Nous Hermes 13B is a large language model developed by Nous Research, designed to perform a wide spectrum of natural language processing tasks. It is a fine-tuned variant of Meta AI's Llama 13B model, with enhancements in instruction-following and general language ability. The model was partially curated and fine-tuned by Teknium and Karan4D, with additional contributions from Redmond AI in providing computational resources. The development of Nous Hermes 13B aligns with ongoing efforts to broaden public access to capable open-source language models for research and other non-commercial purposes.
Technical Characteristics and Architecture
At its core, Nous Hermes 13B utilizes the Llama 13B architecture, which is notable for its balance of capability and efficiency. The model was fine-tuned on a context window of 2,000 tokens, enhancing its ability to sustain longer and more coherent responses compared to its predecessor. Released initially in the FP16 precision format, additional quantized versions—such as GGML and GPTQ 4-bit—are planned to optimize model deployment and accessibility. The architecture and training processes for Nous Hermes 13B emphasize robust instruction compliance, minimal hallucination rates, and the exclusion of restrictive moderation systems found in closed-source models such as those from OpenAI.
Training Data and Methodology
The fine-tuning of Nous Hermes 13B drew upon a diverse and extensive dataset of more than 300,000 instructions. The majority of this data was composed of synthetic outputs generated by GPT-4, contributing to the overall quality of instruction-following tasks. Key sources included the GPTeacher dataset (covering general tasks, roleplay, and code instructions), the CodeAlpaca dataset, Evol_Instruct Uncensored, GPT4-LLM, and Unnatural Instructions. Additionally, the dataset incorporated specialized content from Camel-AI's STEM-focused resources and Airoboros' GPT-4 dataset. The training procedure was conducted over a span of more than 50 hours utilizing advanced infrastructure, specifically an 8x A100 80GB DGX platform. These efforts yielded a model designed to generate accurate, contextually relevant, and creative outputs across a broad array of instructions and domains.

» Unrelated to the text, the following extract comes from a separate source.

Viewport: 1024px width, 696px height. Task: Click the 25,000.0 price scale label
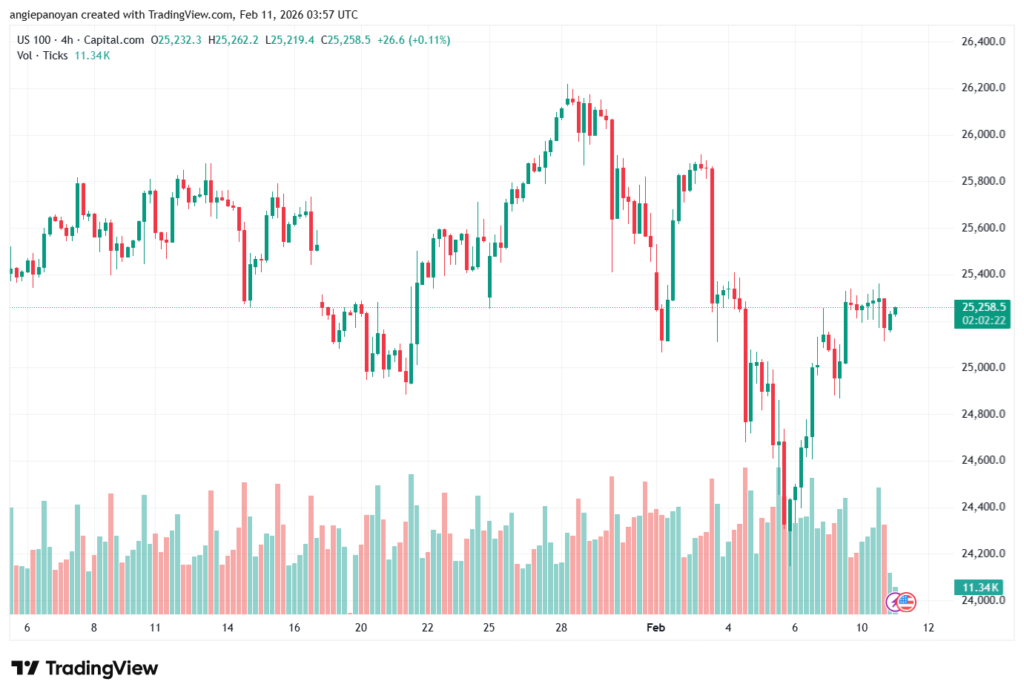(x=981, y=367)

Benchmark Performance and Evaluation
Nous Hermes 13B has achieved competitive results on a range of academic NLP benchmarks. In evaluations using the ARC-challenge (ARC-c), ARC-easy (ARC-e), BoolQ, HellaSwag, OpenBookQA, PIQA, and Winogrande datasets, the model demonstrated strong performance in both accuracy and normalized scoring. Notably, Nous Hermes 13B demonstrated leading performance on benchmarks such as ARC-c, ARC-e, HellaSwag, and OpenBookQA, when compared with entries in the GPT4All benchmarking suite. For instance, it recorded an accuracy of 0.4915 on ARC-c and 0.7769 on ARC-e, aligning it closely with, and in some cases exceeding, several contemporaneous open models in these tasks.
Applications and Use Cases
Nous Hermes 13B is designed to excel across a variety of NLP applications. Its capacities span creative text generation, complex instruction following, coding assistance, and contextual dialogue. The model's design also supports multi-turn dialogue systems, making it well-suited for implementation in both research and entertainment chatbot scenarios. Illustrative applications include its integration in conversational and role-playing bots, as demonstrated by available open-source repositories.

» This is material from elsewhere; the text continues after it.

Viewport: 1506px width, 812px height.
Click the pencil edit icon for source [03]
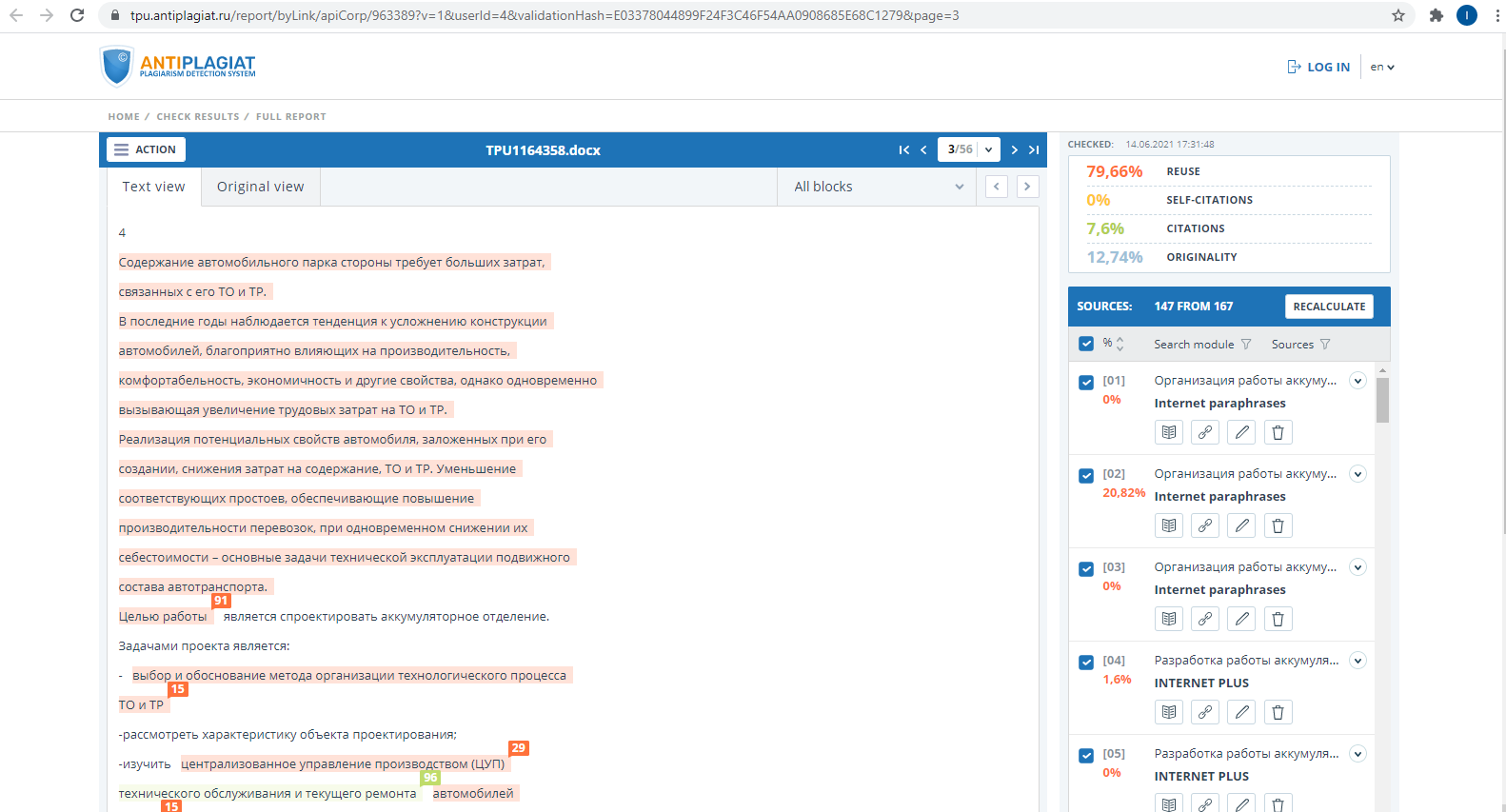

Prompting Format and Usage
The model follows the Alpaca prompt format, facilitating a standardized approach to instruction input and response output. A typical prompt consists of an "Instruction" heading, with the optional inclusion of an "Input" field for supplementary context, followed by the "Response." This structure is compatible with widely-adopted prompting conventions and ensures consistency across development environments. Examples and templates for interaction using this format can be found in community repositories and in technical documentation released by model contributors.

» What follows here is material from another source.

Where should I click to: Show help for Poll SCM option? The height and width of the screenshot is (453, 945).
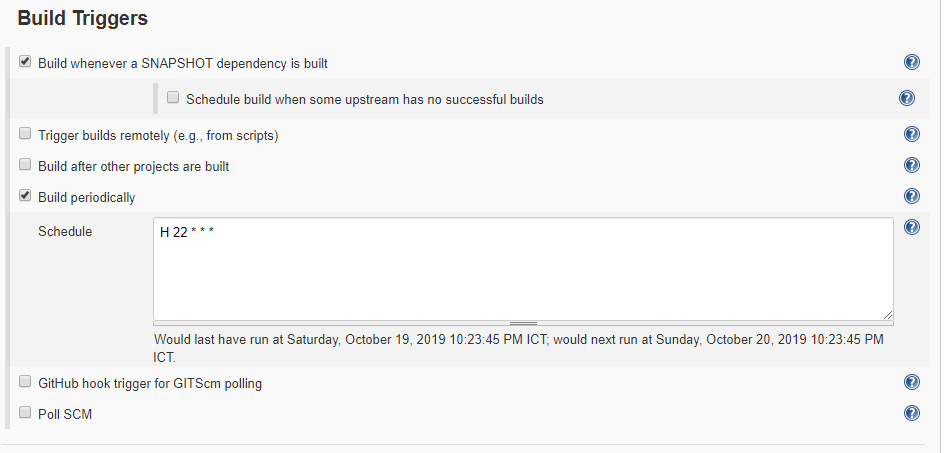(911, 413)
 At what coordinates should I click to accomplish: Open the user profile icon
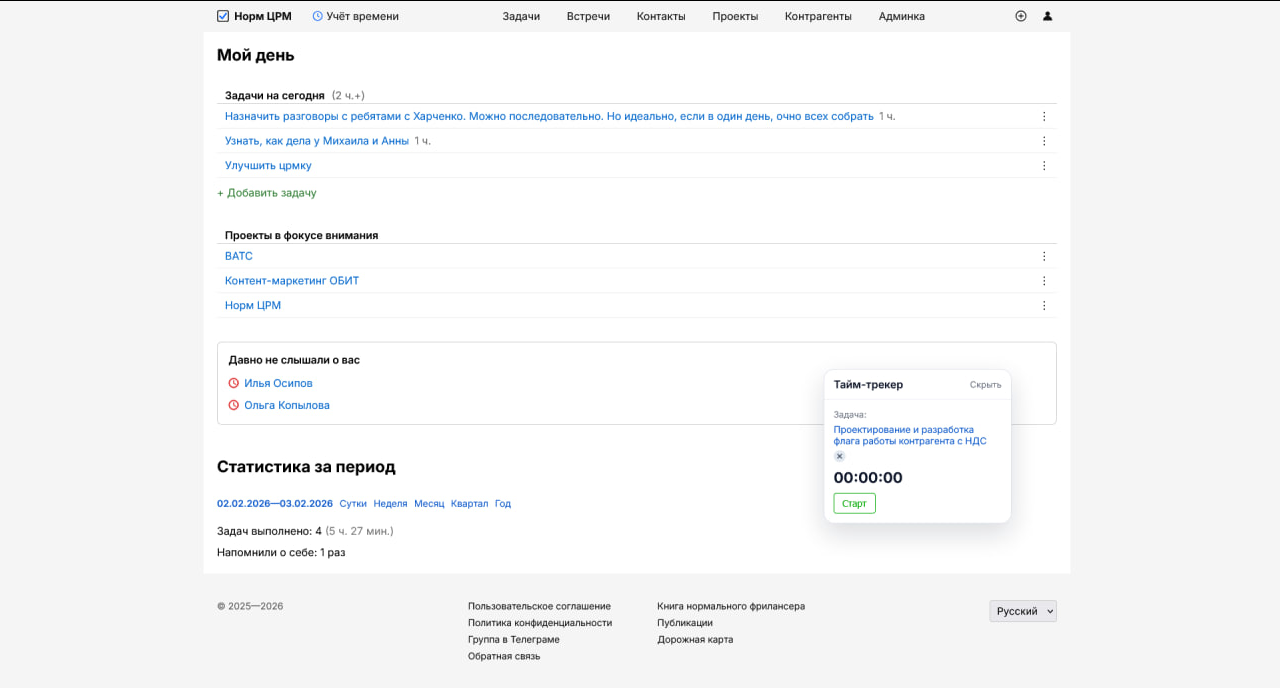coord(1048,16)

Collaborators and Development
The creation of Nous Hermes 13B was a collaborative project involving Teknium, Karan4D, Nous Research, and computational support from Redmond AI. Further contributions were made by Huemin Art and key dataset authors, including nlpxucan, jondurbin, and organizations like Camel-AI and Microsoft. The development team also benefited from community support in debugging and performance optimization, reflecting the open and participatory ethos behind much of contemporary open-source AI research.
Limitations and Licensing
Details regarding specific model limitations and license terms for Nous Hermes 13B are not explicitly delineated in publicly available releases. Users are advised to consult the official Hugging Face model page and accompanying documentation for the most current information on permissible uses and deployment restrictions.